> **How to complete this task**: Nothing in the records may change. Print them all again.

> **Records shown**:
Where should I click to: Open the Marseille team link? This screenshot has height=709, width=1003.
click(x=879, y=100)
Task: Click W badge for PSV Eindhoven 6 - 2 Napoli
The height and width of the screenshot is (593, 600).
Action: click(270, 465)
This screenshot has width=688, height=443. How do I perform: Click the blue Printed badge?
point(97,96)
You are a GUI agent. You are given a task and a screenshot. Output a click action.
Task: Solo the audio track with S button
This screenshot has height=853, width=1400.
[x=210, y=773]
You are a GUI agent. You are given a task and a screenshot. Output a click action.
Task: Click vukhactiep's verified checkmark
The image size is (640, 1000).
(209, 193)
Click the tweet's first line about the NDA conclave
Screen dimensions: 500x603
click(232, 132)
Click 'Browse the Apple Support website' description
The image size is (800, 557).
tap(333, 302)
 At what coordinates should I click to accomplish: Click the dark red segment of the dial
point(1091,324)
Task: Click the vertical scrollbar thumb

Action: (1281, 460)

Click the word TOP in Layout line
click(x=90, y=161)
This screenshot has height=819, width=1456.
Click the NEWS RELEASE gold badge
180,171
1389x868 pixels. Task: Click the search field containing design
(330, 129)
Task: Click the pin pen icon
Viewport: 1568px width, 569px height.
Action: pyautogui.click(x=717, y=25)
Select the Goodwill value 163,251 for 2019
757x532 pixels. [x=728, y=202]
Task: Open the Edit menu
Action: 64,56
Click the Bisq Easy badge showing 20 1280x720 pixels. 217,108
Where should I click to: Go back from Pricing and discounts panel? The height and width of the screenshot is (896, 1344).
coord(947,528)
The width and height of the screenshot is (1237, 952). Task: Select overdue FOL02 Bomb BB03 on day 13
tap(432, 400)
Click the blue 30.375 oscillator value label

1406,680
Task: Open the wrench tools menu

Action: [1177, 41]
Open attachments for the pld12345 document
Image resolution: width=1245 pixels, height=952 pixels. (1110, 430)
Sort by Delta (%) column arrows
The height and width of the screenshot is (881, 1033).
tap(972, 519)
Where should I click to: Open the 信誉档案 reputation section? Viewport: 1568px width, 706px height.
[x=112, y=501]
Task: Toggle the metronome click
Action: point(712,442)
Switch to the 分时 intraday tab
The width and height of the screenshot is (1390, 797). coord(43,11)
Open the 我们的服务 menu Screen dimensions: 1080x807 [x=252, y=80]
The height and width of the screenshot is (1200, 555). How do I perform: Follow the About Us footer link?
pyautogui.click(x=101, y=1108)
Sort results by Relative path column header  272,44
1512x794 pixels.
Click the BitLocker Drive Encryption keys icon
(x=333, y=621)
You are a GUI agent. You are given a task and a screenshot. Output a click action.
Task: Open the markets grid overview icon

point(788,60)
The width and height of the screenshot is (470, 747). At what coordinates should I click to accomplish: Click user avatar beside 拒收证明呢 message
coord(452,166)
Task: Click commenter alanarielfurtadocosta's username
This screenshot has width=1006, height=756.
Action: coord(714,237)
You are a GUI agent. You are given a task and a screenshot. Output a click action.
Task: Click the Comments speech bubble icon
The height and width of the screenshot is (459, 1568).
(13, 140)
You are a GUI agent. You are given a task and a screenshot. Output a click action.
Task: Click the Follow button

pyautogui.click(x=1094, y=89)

> **Output of the task**:
Where should I click to: Open the Marseille team link? This screenshot has height=709, width=1003.
click(x=879, y=100)
Task: Click W badge for PSV Eindhoven 6 - 2 Napoli
The height and width of the screenshot is (593, 600).
Action: click(270, 465)
This screenshot has width=688, height=443. How do I perform: Click the blue Printed badge?
point(97,96)
You are a GUI agent. You are given a task and a screenshot. Output a click action.
Task: Solo the audio track with S button
This screenshot has height=853, width=1400.
[x=210, y=773]
You are a GUI agent. You are given a task and a screenshot. Output a click action.
Task: Click vukhactiep's verified checkmark
The image size is (640, 1000).
(209, 193)
Click the tweet's first line about the NDA conclave
Screen dimensions: 500x603
click(232, 132)
Click 'Browse the Apple Support website' description
The image size is (800, 557).
tap(333, 302)
 At what coordinates should I click to accomplish: Click the dark red segment of the dial
point(1091,324)
Task: Click the vertical scrollbar thumb

Action: (1281, 460)

Click the word TOP in Layout line
click(x=90, y=161)
This screenshot has height=819, width=1456.
Click the NEWS RELEASE gold badge
180,171
1389x868 pixels. Task: Click the search field containing design
(330, 129)
Task: Click the pin pen icon
Viewport: 1568px width, 569px height.
Action: pyautogui.click(x=717, y=25)
Select the Goodwill value 163,251 for 2019
757x532 pixels. [x=728, y=202]
Task: Open the Edit menu
Action: 64,56
Click the Bisq Easy badge showing 20 1280x720 pixels. 217,108
Where should I click to: Go back from Pricing and discounts panel? The height and width of the screenshot is (896, 1344).
coord(947,528)
The width and height of the screenshot is (1237, 952). Task: Select overdue FOL02 Bomb BB03 on day 13
tap(432, 400)
Click the blue 30.375 oscillator value label

1406,680
Task: Open the wrench tools menu

Action: [1177, 41]
Open attachments for the pld12345 document
Image resolution: width=1245 pixels, height=952 pixels. (1110, 430)
Sort by Delta (%) column arrows
The height and width of the screenshot is (881, 1033).
tap(972, 519)
Where should I click to: Open the 信誉档案 reputation section? Viewport: 1568px width, 706px height.
[x=112, y=501]
Task: Toggle the metronome click
Action: point(712,442)
Switch to the 分时 intraday tab
The width and height of the screenshot is (1390, 797). coord(43,11)
Open the 我们的服务 menu Screen dimensions: 1080x807 [x=252, y=80]
The height and width of the screenshot is (1200, 555). How do I perform: Follow the About Us footer link?
pyautogui.click(x=101, y=1108)
Sort results by Relative path column header  272,44
1512x794 pixels.
Click the BitLocker Drive Encryption keys icon
(x=333, y=621)
You are a GUI agent. You are given a task and a screenshot. Output a click action.
Task: Open the markets grid overview icon

point(788,60)
The width and height of the screenshot is (470, 747). At what coordinates should I click to accomplish: Click user avatar beside 拒收证明呢 message
coord(452,166)
Task: Click commenter alanarielfurtadocosta's username
This screenshot has width=1006, height=756.
Action: coord(714,237)
You are a GUI agent. You are given a task and a screenshot. Output a click action.
Task: Click the Comments speech bubble icon
The height and width of the screenshot is (459, 1568).
(13, 140)
You are a GUI agent. You are given a task and a screenshot. Output a click action.
Task: Click the Follow button

pyautogui.click(x=1094, y=89)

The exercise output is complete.